◆ Instructions for the task
Quote the lines below verbatim, omitting the pictures.

====

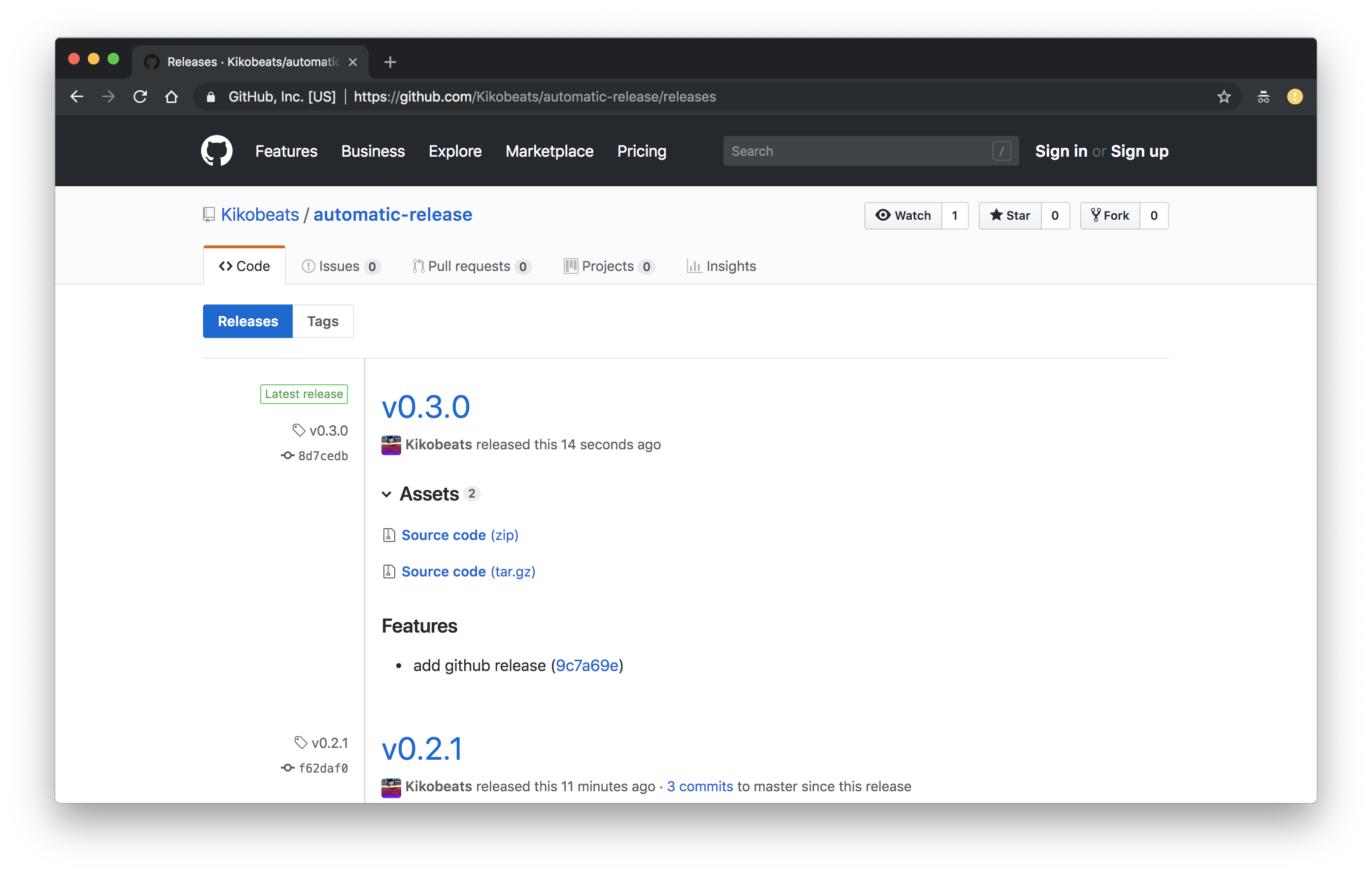This screenshot has width=1372, height=876.
Task: Download Source code (zip)
Action: [x=459, y=535]
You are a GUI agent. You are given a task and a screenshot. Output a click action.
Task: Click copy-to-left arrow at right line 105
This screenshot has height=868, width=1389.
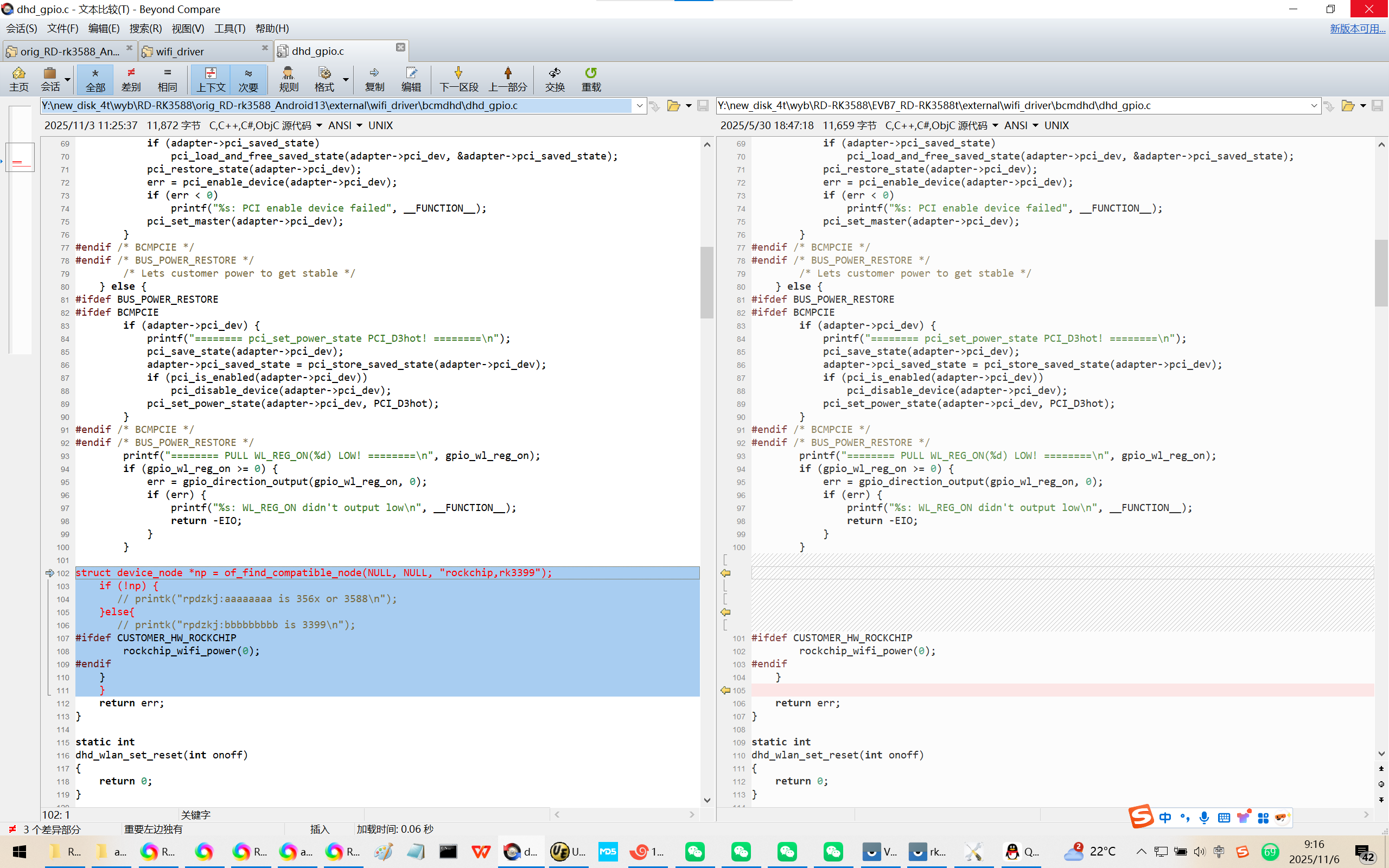point(725,690)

====

◆ Exercise response
This screenshot has width=1372, height=876.
Task: Download Source code (zip)
Action: [x=459, y=535]
You are a GUI agent. You are given a task and a screenshot. Output a click action.
Task: Click copy-to-left arrow at right line 105
This screenshot has height=868, width=1389.
point(725,690)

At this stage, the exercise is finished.